• PROBLEM TO SOLVE:
Reproduce the entries below verbatim, beginning with the line that contains "1609x1194 pixels." and continuing through the line that contains "Looking at the screenshot, I should point(590,135).". Copy only those lines.

• DATA FOR PROCESSING:
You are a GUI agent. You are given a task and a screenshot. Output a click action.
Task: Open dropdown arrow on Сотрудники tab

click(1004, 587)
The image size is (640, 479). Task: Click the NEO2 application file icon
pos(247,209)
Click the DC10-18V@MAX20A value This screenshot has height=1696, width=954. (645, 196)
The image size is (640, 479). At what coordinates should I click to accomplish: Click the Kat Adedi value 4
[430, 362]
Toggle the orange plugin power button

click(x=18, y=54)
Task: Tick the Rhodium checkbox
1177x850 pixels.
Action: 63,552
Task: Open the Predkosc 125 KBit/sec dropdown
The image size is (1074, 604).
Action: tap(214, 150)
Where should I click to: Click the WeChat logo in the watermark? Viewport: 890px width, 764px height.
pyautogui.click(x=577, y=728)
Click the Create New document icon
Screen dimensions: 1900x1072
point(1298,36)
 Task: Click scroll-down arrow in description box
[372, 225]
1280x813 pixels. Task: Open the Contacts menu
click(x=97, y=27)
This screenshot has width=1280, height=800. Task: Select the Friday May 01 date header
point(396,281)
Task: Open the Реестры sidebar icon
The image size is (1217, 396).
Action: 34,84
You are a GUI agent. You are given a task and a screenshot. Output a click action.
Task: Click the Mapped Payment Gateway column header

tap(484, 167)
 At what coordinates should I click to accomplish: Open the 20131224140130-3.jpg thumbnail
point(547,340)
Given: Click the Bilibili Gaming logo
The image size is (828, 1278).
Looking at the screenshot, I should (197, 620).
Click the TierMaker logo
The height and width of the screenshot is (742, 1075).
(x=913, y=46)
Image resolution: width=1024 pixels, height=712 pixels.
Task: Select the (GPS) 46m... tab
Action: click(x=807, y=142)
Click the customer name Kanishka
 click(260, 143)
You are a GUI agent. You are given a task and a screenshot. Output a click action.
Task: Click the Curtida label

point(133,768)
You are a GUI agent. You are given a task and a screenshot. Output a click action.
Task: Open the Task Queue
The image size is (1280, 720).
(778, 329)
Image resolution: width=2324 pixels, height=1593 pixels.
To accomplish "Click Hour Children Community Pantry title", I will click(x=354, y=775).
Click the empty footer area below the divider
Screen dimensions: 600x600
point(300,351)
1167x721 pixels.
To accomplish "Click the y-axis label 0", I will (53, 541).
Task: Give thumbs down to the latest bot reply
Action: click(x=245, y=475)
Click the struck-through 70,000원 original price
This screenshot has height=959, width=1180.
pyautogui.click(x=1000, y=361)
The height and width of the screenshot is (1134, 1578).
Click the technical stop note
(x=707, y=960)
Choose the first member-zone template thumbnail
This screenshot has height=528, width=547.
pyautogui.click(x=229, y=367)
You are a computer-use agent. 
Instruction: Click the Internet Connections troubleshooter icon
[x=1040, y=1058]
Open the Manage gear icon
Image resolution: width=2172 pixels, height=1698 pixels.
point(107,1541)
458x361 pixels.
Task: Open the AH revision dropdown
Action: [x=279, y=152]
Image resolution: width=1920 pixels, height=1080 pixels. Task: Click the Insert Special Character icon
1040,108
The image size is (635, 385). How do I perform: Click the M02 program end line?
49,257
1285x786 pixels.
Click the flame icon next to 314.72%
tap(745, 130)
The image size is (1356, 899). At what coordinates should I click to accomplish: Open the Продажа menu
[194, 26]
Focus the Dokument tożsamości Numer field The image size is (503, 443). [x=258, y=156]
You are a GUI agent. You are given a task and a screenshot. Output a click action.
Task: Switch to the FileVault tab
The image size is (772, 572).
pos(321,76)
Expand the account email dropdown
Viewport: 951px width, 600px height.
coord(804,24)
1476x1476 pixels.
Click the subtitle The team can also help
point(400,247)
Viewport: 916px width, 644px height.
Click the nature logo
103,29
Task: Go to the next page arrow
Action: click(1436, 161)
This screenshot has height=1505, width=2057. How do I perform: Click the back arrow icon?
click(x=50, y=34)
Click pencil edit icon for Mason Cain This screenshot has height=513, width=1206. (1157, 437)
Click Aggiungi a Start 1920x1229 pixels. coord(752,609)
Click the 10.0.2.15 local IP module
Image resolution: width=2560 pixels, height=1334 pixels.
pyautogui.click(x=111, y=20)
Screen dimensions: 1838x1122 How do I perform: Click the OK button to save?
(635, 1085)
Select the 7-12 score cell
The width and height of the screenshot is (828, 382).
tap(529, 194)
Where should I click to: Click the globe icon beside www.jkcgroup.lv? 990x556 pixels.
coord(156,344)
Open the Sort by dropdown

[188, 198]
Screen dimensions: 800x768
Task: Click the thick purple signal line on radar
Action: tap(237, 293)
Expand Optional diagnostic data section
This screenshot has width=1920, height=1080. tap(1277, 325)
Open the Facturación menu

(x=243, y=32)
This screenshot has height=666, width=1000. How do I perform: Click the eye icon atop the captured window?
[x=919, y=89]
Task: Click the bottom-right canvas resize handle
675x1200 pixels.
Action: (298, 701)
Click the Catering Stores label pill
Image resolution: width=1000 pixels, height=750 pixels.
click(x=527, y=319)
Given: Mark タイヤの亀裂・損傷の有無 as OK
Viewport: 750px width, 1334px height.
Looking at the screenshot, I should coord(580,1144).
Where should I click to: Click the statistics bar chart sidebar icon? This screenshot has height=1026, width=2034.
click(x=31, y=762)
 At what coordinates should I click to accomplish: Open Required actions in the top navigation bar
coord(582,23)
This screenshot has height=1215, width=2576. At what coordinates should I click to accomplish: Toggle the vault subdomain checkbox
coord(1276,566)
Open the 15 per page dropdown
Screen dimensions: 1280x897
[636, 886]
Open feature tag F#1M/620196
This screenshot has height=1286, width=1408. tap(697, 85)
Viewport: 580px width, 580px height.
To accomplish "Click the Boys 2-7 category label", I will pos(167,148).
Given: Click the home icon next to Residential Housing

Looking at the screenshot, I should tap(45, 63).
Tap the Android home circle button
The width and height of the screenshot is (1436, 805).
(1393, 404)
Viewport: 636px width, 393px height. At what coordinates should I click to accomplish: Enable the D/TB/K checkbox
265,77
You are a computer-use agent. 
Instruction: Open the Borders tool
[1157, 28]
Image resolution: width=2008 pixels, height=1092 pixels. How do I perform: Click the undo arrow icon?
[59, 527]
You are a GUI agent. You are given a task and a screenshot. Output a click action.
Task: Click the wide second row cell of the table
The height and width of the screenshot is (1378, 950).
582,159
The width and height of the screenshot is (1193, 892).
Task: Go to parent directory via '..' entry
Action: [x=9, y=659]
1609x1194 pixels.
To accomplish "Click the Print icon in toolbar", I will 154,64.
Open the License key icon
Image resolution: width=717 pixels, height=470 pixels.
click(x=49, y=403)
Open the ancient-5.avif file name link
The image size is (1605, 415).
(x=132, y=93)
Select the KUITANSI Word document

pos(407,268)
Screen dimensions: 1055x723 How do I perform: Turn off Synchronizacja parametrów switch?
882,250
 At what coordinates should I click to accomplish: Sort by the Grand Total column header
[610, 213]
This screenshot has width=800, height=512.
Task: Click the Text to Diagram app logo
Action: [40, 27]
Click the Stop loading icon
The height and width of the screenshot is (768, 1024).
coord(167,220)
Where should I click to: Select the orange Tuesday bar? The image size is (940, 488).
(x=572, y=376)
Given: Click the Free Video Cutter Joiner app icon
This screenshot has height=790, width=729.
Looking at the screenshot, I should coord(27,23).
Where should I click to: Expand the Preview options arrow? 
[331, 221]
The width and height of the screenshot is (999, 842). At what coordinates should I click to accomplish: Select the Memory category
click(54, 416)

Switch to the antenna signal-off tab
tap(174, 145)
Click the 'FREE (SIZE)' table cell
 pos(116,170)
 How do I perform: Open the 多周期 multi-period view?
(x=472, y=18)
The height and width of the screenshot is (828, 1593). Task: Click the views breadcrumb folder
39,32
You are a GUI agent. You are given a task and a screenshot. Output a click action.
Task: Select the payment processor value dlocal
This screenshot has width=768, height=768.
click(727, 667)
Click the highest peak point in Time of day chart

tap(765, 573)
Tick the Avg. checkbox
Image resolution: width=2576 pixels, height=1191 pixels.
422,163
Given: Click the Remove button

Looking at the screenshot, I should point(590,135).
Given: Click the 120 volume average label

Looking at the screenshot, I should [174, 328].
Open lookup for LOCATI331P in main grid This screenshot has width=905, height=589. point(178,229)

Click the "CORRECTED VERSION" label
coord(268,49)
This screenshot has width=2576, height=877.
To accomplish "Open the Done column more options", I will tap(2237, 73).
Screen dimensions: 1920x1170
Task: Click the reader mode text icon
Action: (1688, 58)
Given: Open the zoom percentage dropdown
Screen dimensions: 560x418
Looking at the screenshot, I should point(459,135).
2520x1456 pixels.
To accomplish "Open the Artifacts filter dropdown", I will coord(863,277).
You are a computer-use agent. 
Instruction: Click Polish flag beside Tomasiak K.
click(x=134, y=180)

• SOLVED PROBLEM:
1609x1194 pixels.
To accomplish "Click the Print icon in toolbar", I will 154,64.
Open the License key icon
Image resolution: width=717 pixels, height=470 pixels.
click(x=49, y=403)
Open the ancient-5.avif file name link
The image size is (1605, 415).
(x=132, y=93)
Select the KUITANSI Word document

pos(407,268)
Screen dimensions: 1055x723 How do I perform: Turn off Synchronizacja parametrów switch?
882,250
 At what coordinates should I click to accomplish: Sort by the Grand Total column header
[610, 213]
This screenshot has width=800, height=512.
Task: Click the Text to Diagram app logo
Action: [40, 27]
Click the Stop loading icon
The height and width of the screenshot is (768, 1024).
coord(167,220)
Where should I click to: Select the orange Tuesday bar? The image size is (940, 488).
(x=572, y=376)
Given: Click the Free Video Cutter Joiner app icon
This screenshot has height=790, width=729.
Looking at the screenshot, I should coord(27,23).
Where should I click to: Expand the Preview options arrow? 
[331, 221]
The width and height of the screenshot is (999, 842). At what coordinates should I click to accomplish: Select the Memory category
click(54, 416)

Switch to the antenna signal-off tab
tap(174, 145)
Click the 'FREE (SIZE)' table cell
 pos(116,170)
 How do I perform: Open the 多周期 multi-period view?
(x=472, y=18)
The height and width of the screenshot is (828, 1593). Task: Click the views breadcrumb folder
39,32
You are a GUI agent. You are given a task and a screenshot. Output a click action.
Task: Select the payment processor value dlocal
This screenshot has width=768, height=768.
click(727, 667)
Click the highest peak point in Time of day chart

tap(765, 573)
Tick the Avg. checkbox
Image resolution: width=2576 pixels, height=1191 pixels.
422,163
Given: Click the Remove button

Looking at the screenshot, I should point(590,135).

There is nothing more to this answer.